[Item-finding data]
·····
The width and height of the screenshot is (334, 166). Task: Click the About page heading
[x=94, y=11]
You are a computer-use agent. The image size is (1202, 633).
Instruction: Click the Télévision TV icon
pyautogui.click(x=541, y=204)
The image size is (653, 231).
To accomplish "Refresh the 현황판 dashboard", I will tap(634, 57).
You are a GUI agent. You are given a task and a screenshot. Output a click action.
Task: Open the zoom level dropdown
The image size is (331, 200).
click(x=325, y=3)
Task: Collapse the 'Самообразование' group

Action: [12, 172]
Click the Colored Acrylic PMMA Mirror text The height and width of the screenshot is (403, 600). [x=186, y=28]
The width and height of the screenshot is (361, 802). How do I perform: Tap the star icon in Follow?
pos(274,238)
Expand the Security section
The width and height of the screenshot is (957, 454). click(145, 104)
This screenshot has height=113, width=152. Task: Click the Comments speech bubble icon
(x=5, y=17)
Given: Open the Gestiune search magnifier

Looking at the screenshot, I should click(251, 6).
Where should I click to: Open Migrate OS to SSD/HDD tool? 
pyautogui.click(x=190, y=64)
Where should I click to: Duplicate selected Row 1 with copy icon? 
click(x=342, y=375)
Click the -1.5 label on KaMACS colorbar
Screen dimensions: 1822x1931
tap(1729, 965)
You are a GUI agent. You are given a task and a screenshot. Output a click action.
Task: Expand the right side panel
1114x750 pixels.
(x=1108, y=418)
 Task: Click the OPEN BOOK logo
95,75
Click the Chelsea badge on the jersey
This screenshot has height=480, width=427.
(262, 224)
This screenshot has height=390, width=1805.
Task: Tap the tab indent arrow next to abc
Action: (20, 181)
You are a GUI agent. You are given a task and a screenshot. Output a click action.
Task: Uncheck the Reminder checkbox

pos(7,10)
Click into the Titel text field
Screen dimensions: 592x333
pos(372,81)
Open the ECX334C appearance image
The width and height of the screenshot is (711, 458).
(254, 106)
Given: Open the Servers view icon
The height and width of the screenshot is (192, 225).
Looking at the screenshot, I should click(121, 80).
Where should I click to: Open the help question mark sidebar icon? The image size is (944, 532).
·····
> _What needs to be done_: Rewrite the data above with each "Where should I click to" replaced by "Where do I click to", keeping everything else the same.

> _Solution_:
The width and height of the screenshot is (334, 166). Task: Click the About page heading
[x=94, y=11]
You are a computer-use agent. The image size is (1202, 633).
Instruction: Click the Télévision TV icon
pyautogui.click(x=541, y=204)
The image size is (653, 231).
To accomplish "Refresh the 현황판 dashboard", I will tap(634, 57).
You are a GUI agent. You are given a task and a screenshot. Output a click action.
Task: Open the zoom level dropdown
The image size is (331, 200).
click(x=325, y=3)
Task: Collapse the 'Самообразование' group

Action: [12, 172]
Click the Colored Acrylic PMMA Mirror text The height and width of the screenshot is (403, 600). [x=186, y=28]
The width and height of the screenshot is (361, 802). How do I perform: Tap the star icon in Follow?
pos(274,238)
Expand the Security section
The width and height of the screenshot is (957, 454). click(145, 104)
This screenshot has height=113, width=152. Task: Click the Comments speech bubble icon
(x=5, y=17)
Given: Open the Gestiune search magnifier

Looking at the screenshot, I should click(251, 6).
Where do I click to: Open Migrate OS to SSD/HDD tool? 
pyautogui.click(x=190, y=64)
Where do I click to: Duplicate selected Row 1 with copy icon? 
click(x=342, y=375)
Click the -1.5 label on KaMACS colorbar
Screen dimensions: 1822x1931
tap(1729, 965)
You are a GUI agent. You are given a task and a screenshot. Output a click action.
Task: Expand the right side panel
1114x750 pixels.
(x=1108, y=418)
 Task: Click the OPEN BOOK logo
95,75
Click the Chelsea badge on the jersey
This screenshot has height=480, width=427.
(262, 224)
This screenshot has height=390, width=1805.
Task: Tap the tab indent arrow next to abc
Action: (20, 181)
You are a GUI agent. You are given a task and a screenshot. Output a click action.
Task: Uncheck the Reminder checkbox

pos(7,10)
Click into the Titel text field
Screen dimensions: 592x333
pos(372,81)
Open the ECX334C appearance image
The width and height of the screenshot is (711, 458).
(254, 106)
Given: Open the Servers view icon
The height and width of the screenshot is (192, 225).
Looking at the screenshot, I should click(121, 80).
Where do I click to: Open the help question mark sidebar icon? The image size is (944, 532).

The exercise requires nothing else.